● To do:
The data below is to be repeated in full, exactly as given.

Start of Block

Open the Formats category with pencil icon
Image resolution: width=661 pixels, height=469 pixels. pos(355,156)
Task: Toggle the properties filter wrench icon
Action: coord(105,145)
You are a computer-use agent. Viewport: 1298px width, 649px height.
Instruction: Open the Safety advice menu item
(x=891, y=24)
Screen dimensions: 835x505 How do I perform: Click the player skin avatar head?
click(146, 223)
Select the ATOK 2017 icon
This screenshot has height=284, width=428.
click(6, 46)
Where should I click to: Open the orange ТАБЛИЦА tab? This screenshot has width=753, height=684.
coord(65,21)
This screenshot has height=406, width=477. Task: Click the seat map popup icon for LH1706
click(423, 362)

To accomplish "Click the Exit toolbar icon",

End of Block

● Written reply:
Open the Formats category with pencil icon
Image resolution: width=661 pixels, height=469 pixels. pos(355,156)
Task: Toggle the properties filter wrench icon
Action: coord(105,145)
You are a computer-use agent. Viewport: 1298px width, 649px height.
Instruction: Open the Safety advice menu item
(x=891, y=24)
Screen dimensions: 835x505 How do I perform: Click the player skin avatar head?
click(146, 223)
Select the ATOK 2017 icon
This screenshot has height=284, width=428.
click(6, 46)
Where should I click to: Open the orange ТАБЛИЦА tab? This screenshot has width=753, height=684.
coord(65,21)
This screenshot has height=406, width=477. Task: Click the seat map popup icon for LH1706
click(423, 362)

To accomplish "Click the Exit toolbar icon",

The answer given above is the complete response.